**confection**





2日続けて俺に会いに来るなんて…なんなんだ。


そう考えようとして、慌てて打ち消す。



やめよう。余計な事考えるのは。怖くなってくるし。



「ねえ、本当にどうしたの?」



俺があまりにも不審だからか、ももが面白そうに笑う。


人の気持ちも知らないようなそんなももが、少しだけ恨めしい。



「今日兄貴が迎えに来るんだよ。

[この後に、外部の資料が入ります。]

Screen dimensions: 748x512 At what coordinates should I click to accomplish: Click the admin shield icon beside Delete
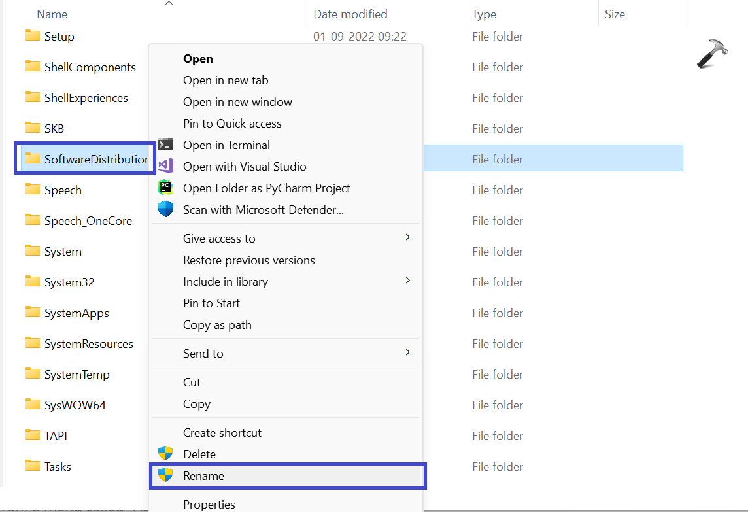[165, 454]
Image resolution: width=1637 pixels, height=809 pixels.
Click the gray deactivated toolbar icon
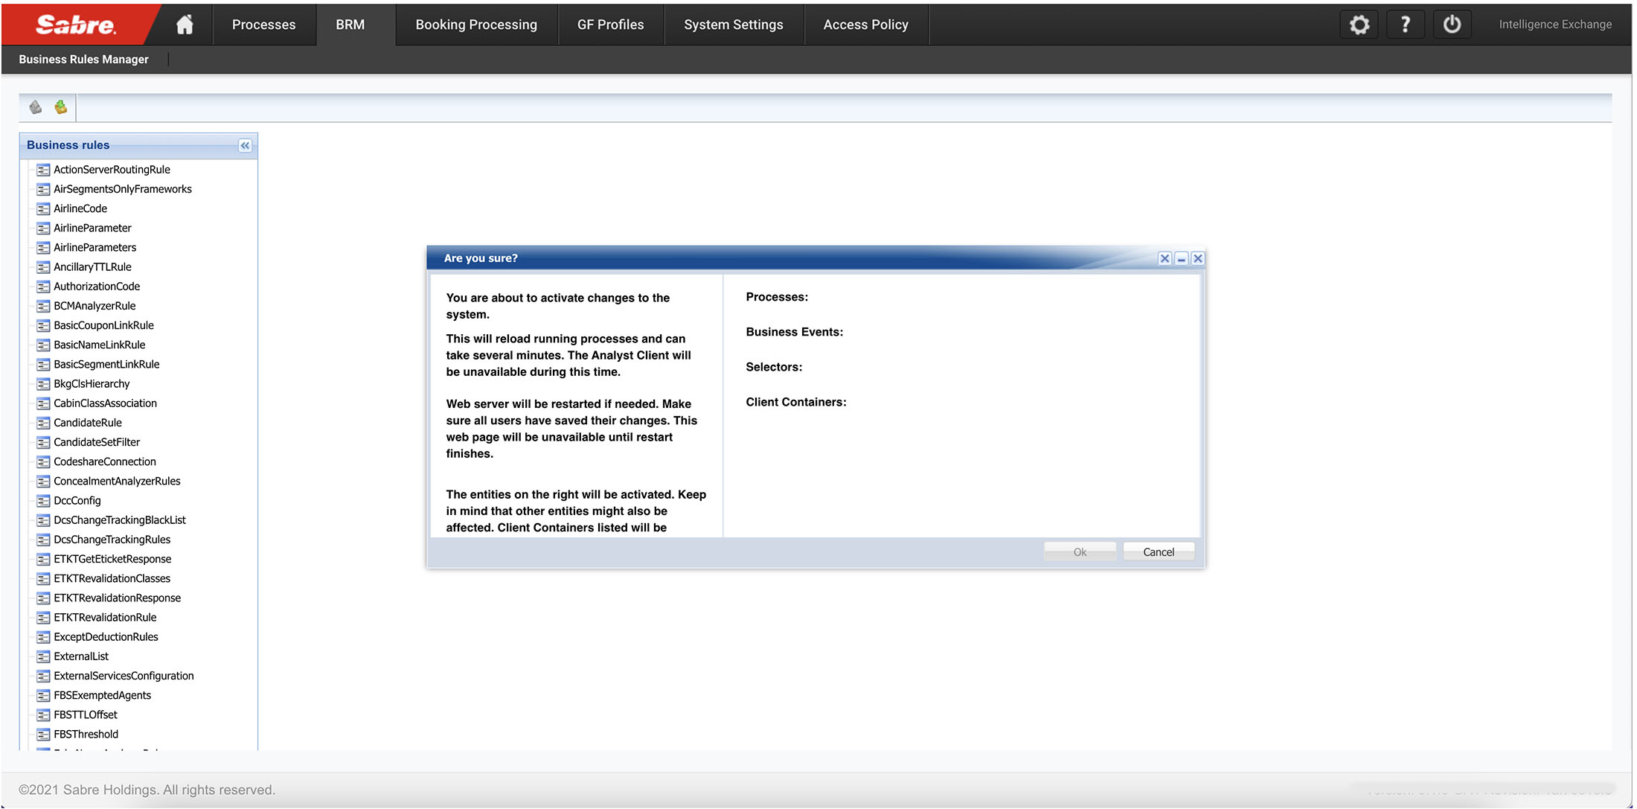[35, 107]
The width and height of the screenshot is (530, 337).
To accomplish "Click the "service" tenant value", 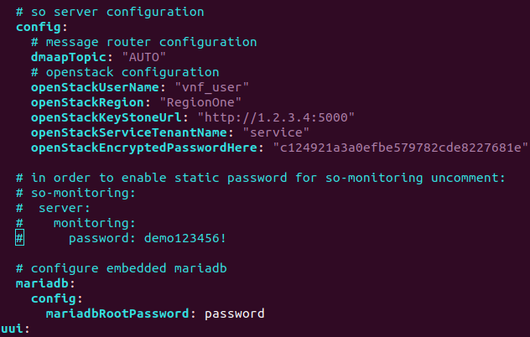I will point(276,132).
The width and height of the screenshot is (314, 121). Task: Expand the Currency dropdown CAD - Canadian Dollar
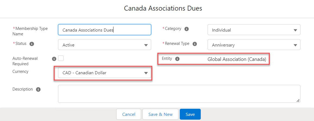pyautogui.click(x=104, y=73)
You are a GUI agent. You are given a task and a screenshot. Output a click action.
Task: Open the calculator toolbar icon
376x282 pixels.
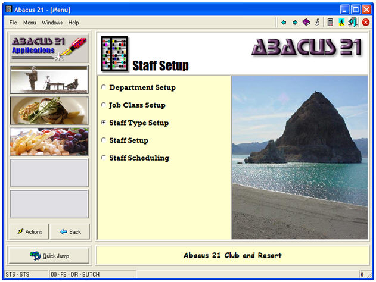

それが嫌で…」



「え!!るぅのお兄さん今日来るの?」



俺の言葉を遮るように、ももが驚いた事を出す。


そんな予想外の反応に、俺まで驚いてしまった。



「なに〜!!るぅの兄貴!?ちょー見たい!!」



「え〜!!美春も見たい見たい見たい〜!!!!」



ももの大きな声に、周りにいたみんなまで反応してしまう。


ギョッとして顔を上げてみるが、そのどれもが好奇心の塊だった。



「…なんも面白くないんだけど」



「別に、面白さは求めてないとは思うけど」



ポツリと言った俺の言葉に、宗太が吹き出す。


予想外のみんなの反応に、半ば動揺してしまう。


そしてなぜか、みんなして慶兄を見学に来る計画を立て始めている。


色めき立つみんなを見ていると、思い切り引きつり笑いしか浮かばない。



うん。ヤバい。こりゃヤバい。

まさかまさかの慶兄ともものご対面か?

昨日の今日で、ありえねーんだけど。



「よし!!じゃあこっそり見に行こう!!」



「いや、そーゆう問題じゃなくて…」




制止する俺を余所に、虚しくチャイムが休み時間の終わりを告げた。